Krishna tells Arjuna, ”So long as you believe you can kill someone, you are not a man with a soul, you are not a religious man. So long as you think that one dies, you don’t know that which is within us,  that which has never died and will never die.  If you think you can kill someone you are under a great illusion, you are betraying your ignorance. The concept of killing and dying is materialistic; only a materialist can believe so. There is no death, no death for one who really knows.” So Krishna exhorts Arjuna over and over again in the GEETA, ”This is all play-acting; killing or dying is only a drama.”

In this context, it is necessary to understand why we call the life of Rama a characterization, a story,   a biography, and not a play, a Leela. It is because Rama is very serious. But we describe the life of Krishna as his Leela, his play-acting because Krishna is not serious at all. Rama is bounded, he is limited. He is bound, limited by his ideals and principles. Scriptures call him the greatest idealist:  he is circumscribed by the rules of conduct and character.
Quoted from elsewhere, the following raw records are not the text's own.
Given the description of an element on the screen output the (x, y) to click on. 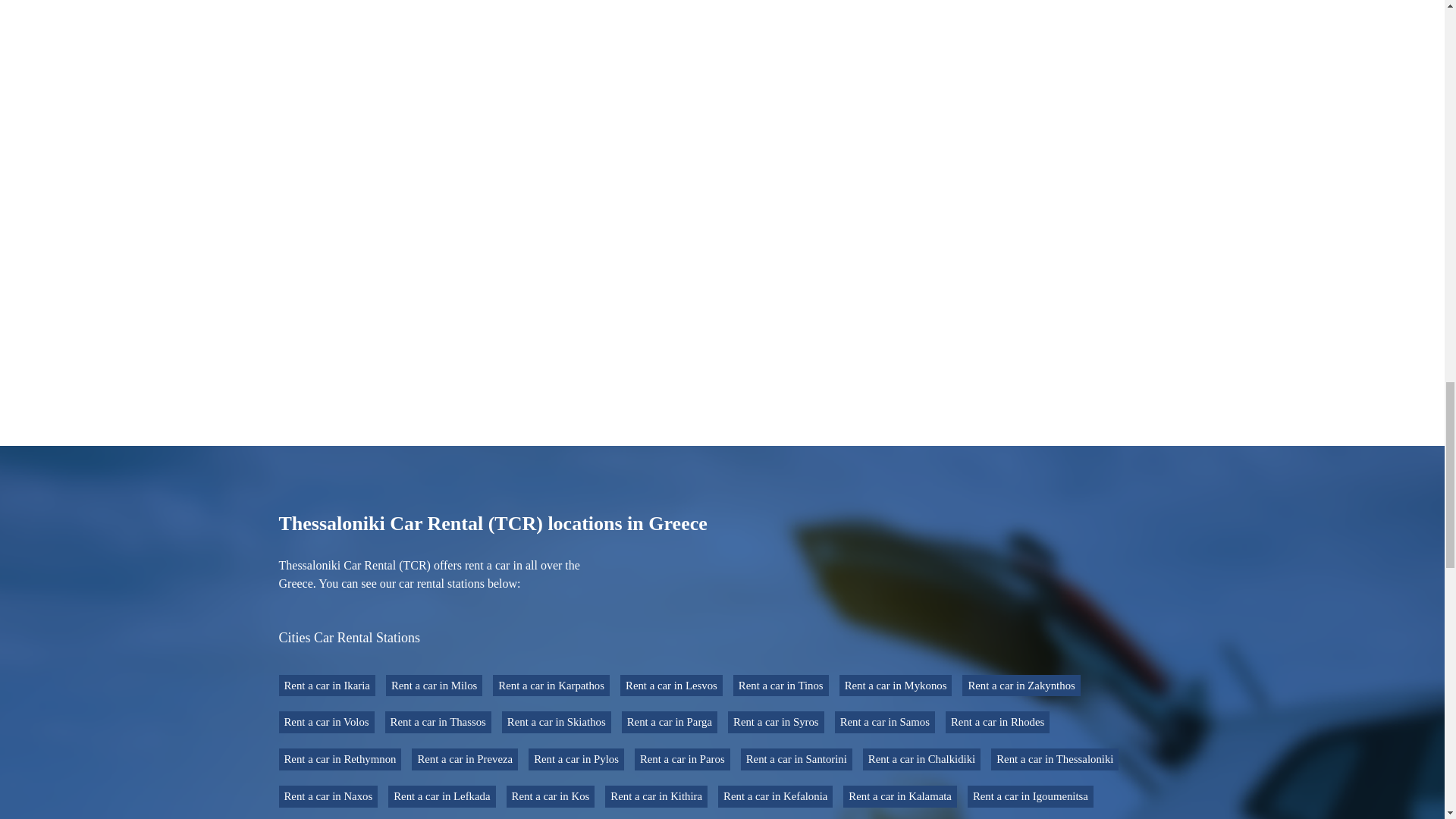
Rent a car in Skiathos (556, 722)
Rent a car in Zakynthos (1021, 685)
Rent a car in Mykonos (896, 685)
Rent a car in Rethymnon (340, 759)
Rent a car in Preveza (465, 759)
Rent a car in Thassos (438, 722)
Rent a car in Volos (326, 722)
Rent a car in Parga (669, 722)
Rent a car in Ikaria (327, 685)
Rent a car in Lesvos (671, 685)
Rent a car in Karpathos (551, 685)
Rent a car in Samos (884, 722)
Rent a car in Milos (433, 685)
Rent a car in Syros (776, 722)
Rent a car in Tinos (780, 685)
Given the description of an element on the screen output the (x, y) to click on. 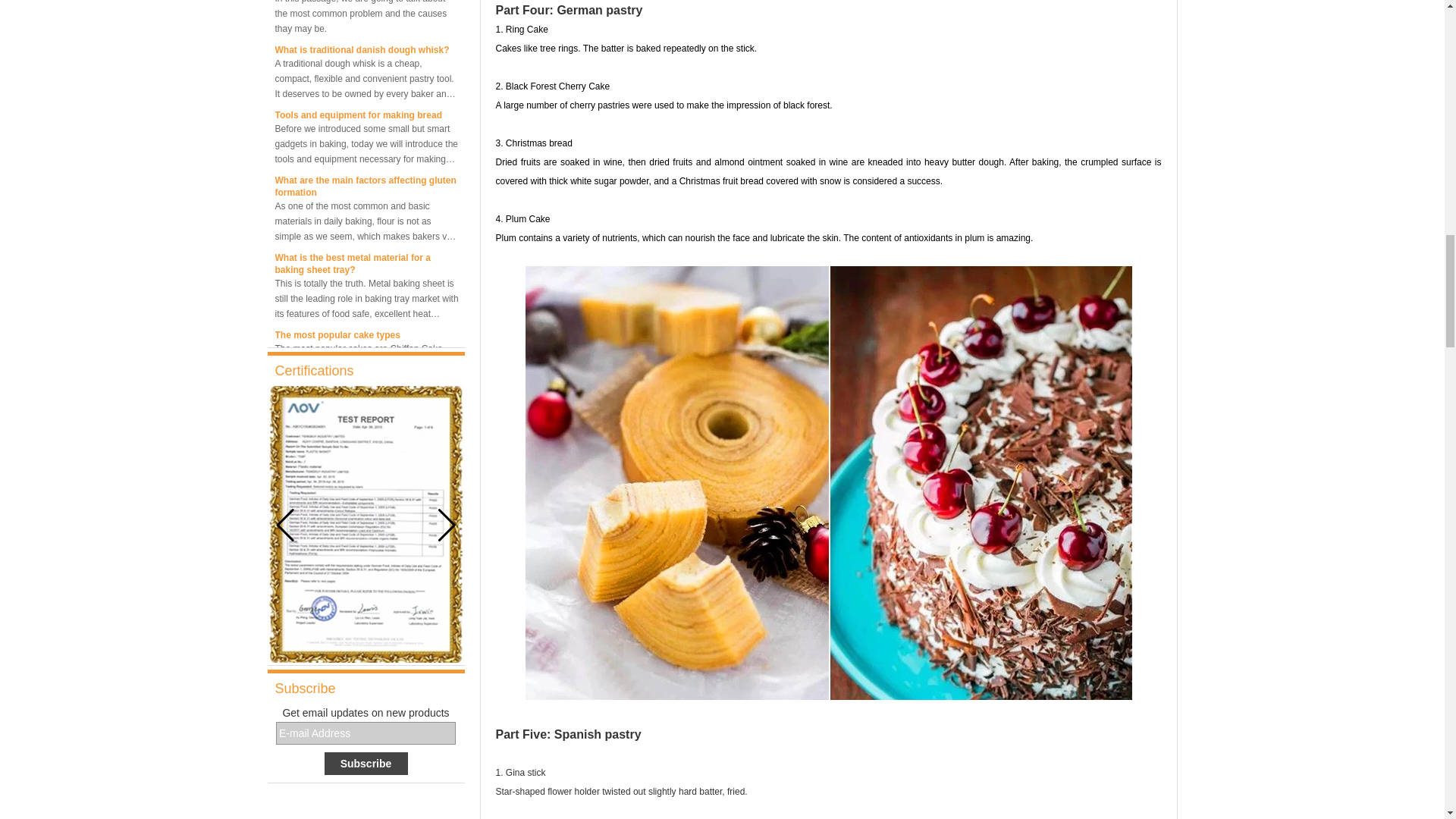
E-mail Address (365, 732)
Subscribe (365, 763)
Given the description of an element on the screen output the (x, y) to click on. 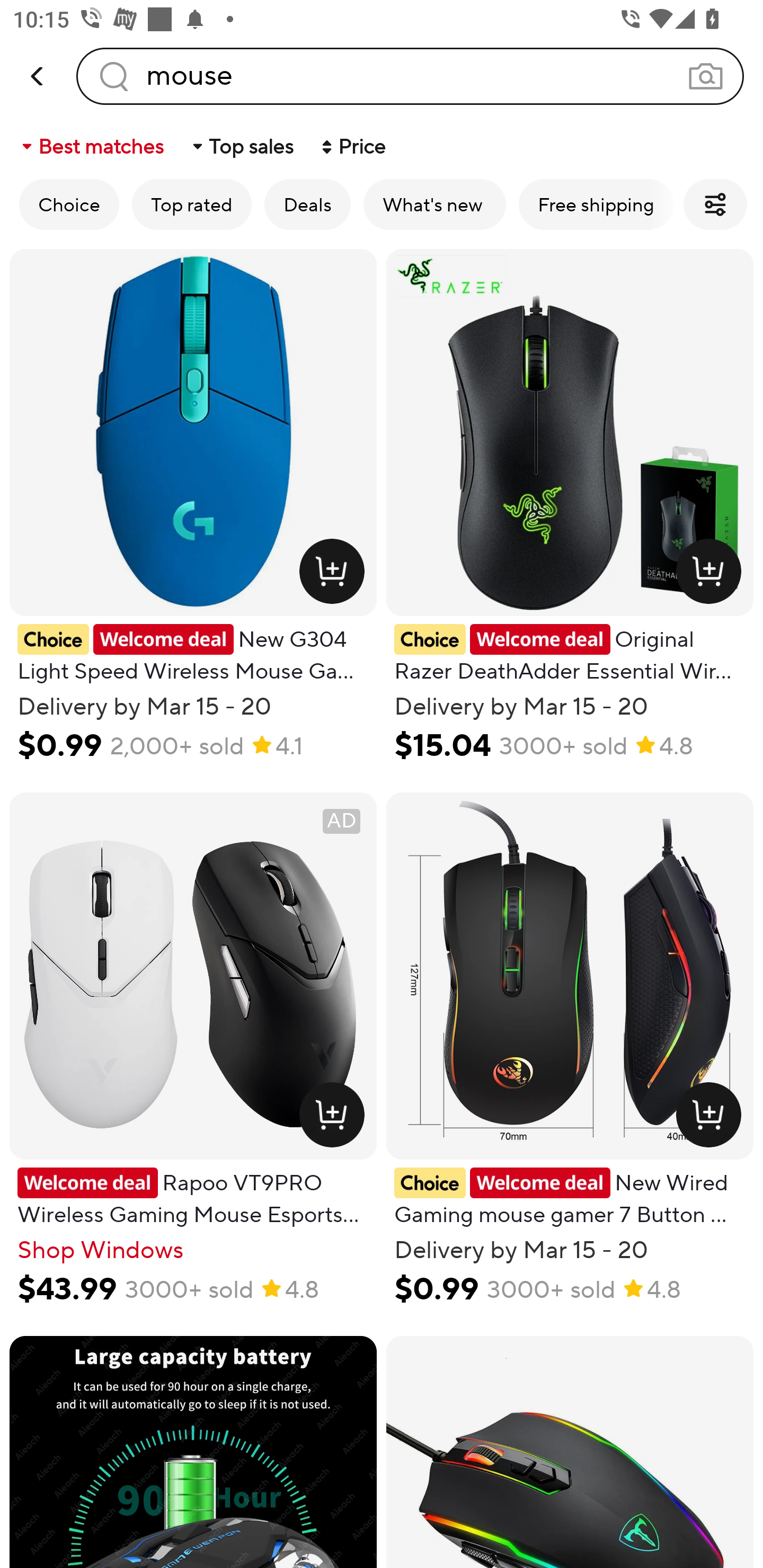
back (38, 75)
mouse Search query (409, 76)
mouse Search query (409, 76)
Best matches (91, 146)
Top sales (241, 146)
Price (352, 146)
Choice (69, 204)
Top rated (191, 204)
Deals (307, 204)
What's new  (434, 204)
Free shipping (595, 204)
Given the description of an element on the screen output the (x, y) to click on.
He will never step out of his limits; he will sacrifice everything for his principles, for his character.

Krishna’s life,  on the other hand, accepts no limitations.  It is not bound by any rules of conduct, it is unlimited and vast. Krishna is free, limitlessly free. There is no ground he cannot tread; no point where his steps can fear and falter, no limits he cannot transcend.  And this freedom, this vastness of Krishna, stems from his experience of self-knowledge. It is the ultimate fruit of his enlightenment.

For this reason, the question of violence has become meaningless in Krishna’s life. Now, violence is just not possible. And where violence is meaningless, non-violence loses its relevance too. Non- violence has meaning only in relation to violence. The moment you accept that violence is possible, non-violence becomes relevant at once. In fact, both violence and non-violence are two sides of the same coin. And it is a materialistic coin. It is materialistic to think that one is violent or non-violent.  He is a materialist who believes he can kill someone,  and he too is a materialist who thinks he is not going to kill anyone. One thing is common to them: they believe someone can be really killed. Spirituality rejects both violence and non-violence. it accepts the immortality of the soul. And such spirituality turns even war into play.

Spirituality or religion accepts, and unreservedly accepts, all the dimensions of life. It accepts sex and attachment together, relationship and indulgence, love and devotion, yoga and meditation, and everything there is to life. And the possibility of the understanding and acceptance of this philosophy of totality is growing every day – because now we have come to know a few truths we never knew in the past. Krishna, however, has undoubtedly known them.